Reporting and Disclosure. The Company shall file all disclosures with respect to the Policy in accordance with the requirements of applicable federal securities laws, including disclosures required in SEC filings and by applicable listing exchange rules.

7.

Amendment; Termination. The Committee may amend, modify or terminate this Policy at any time and from time to time in its discretion; provided that, notwithstanding anything in this Section 7 to the contrary, no amendment, modification or termination of the Policy shall be effective to the extent that such action would cause the Company to violate Rule 10D-1 or applicable listing exchange standards.

8.

Other Forfeiture and Recoupment Rights. This Policy will be applied in accordance with Applicable Law and will also require (and will not be deemed to limit) the Company’s rights of forfeiture and/or recoupment of any compensation as mandated by or available under Applicable Law or pursuant to any Company plan, agreement, program or arrangement, even if not expressly otherwise required herein.
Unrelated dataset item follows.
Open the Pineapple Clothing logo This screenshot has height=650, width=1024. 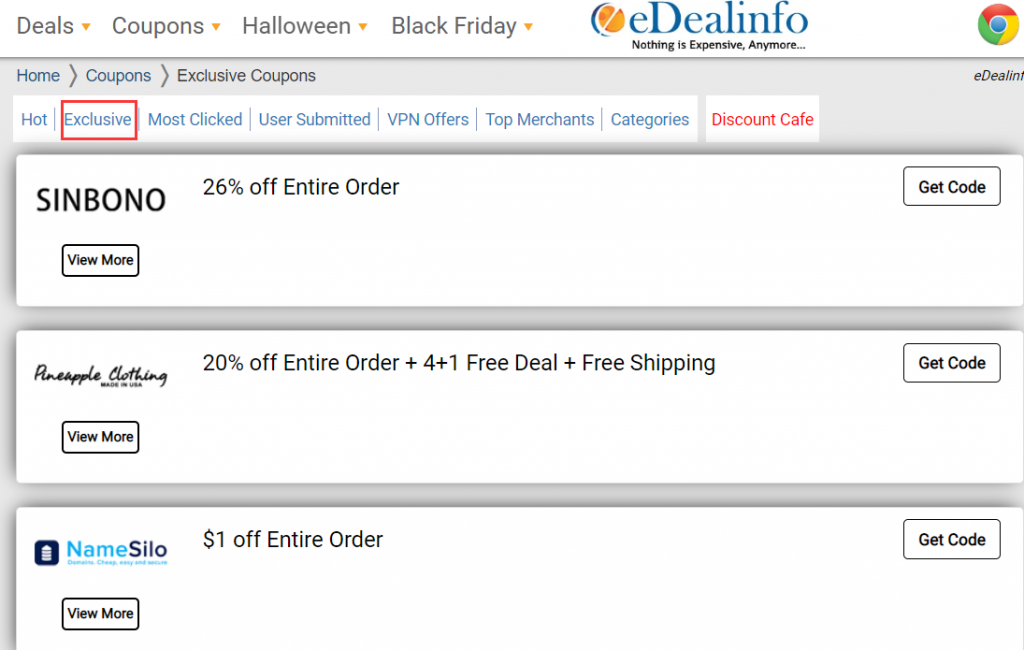tap(101, 376)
This Policy shall in no way be construed or meant to limit the Company’s legal or equitable rights or ability to require forfeiture of, or to recover, compensation for other actions or events, including, but not limited to, due to fraud or other misconduct by a Covered Person, or pursuant to Section 304 of the Sarbanes-Oxley Act of 2002. In addition, the Committee may determine that any compensation plan, agreement, program or arrangement shall, as a condition to the grant, receipt or retention of any benefit covered by such plan, agreement, program or arrangement, require a Covered Person to contractually agree to abide by the terms of this Policy, as such Policy may be amended from time to time. Further, the adoption of this Policy does not mitigate, and is intended to enhance, the effect of any forfeiture, recoupment or similar provisions in any compensation plan, agreement, program or arrangement.

9.

Effective Date. The Policy shall be effective as of the Effective Date. Without limiting the effect of the foregoing, the terms of the Policy shall apply to any Incentive-Based Compensation that is Received by Covered Persons on or after October 2, 2023, even if such Incentive-Based Compensation was approved, awarded, granted or paid to Covered Persons prior to the Effective Date, or otherwise as required under Rule 10D-1 or applicable exchange listing standards.

 

 

 

 

 

 

 

Exhibit 97

 


 

10.

Successors. This Policy shall be binding and enforceable against all Covered Persons and their beneficiaries, heirs, executors, administrators or other legal representatives.

11.

Acknowledgement by Covered Persons. The Company may provide notice and seek written acknowledgement of this Policy from an Executive Officer or other Covered Person, provided that the failure to provide such notice or obtain such acknowledgement shall have no impact on the applicability or enforceability of this Policy. In addition, without limiting the effect of the foregoing or the provisions of Section 8 herein, a Covered Person’s receipt of any annual or long-term incentive compensation on or after the Effective Date shall be deemed to constitute such Covered Person’s acknowledgement that such Covered Person is subject to, and agrees to comply with, the Policy.

12.

Board and Committee Indemnification. Any members of the Board or the Committee shall not be personally liable for any action, determination, or interpretation made with respect to the Policy and shall be fully indemnified by the Company to the fullest extent under Applicable Law and Company governing documents or policy with respect to any such action, determination or interpretation. The foregoing sentence shall not limit any other rights to indemnification of the members of the Board or the Committee under Applicable Law or Company governing documents or policy.

13.

Severability. The provisions in this Policy are intended to be applied to the fullest extent of the law. To the extent that any provision in the Policy is found to be unenforceable or invalid under any Applicable Law, such provision shall be applied to the maximum extent permitted, and shall automatically be deemed amended in a manner consistent with its objectives to the extent necessary to conform to any limitations required under Applicable Law.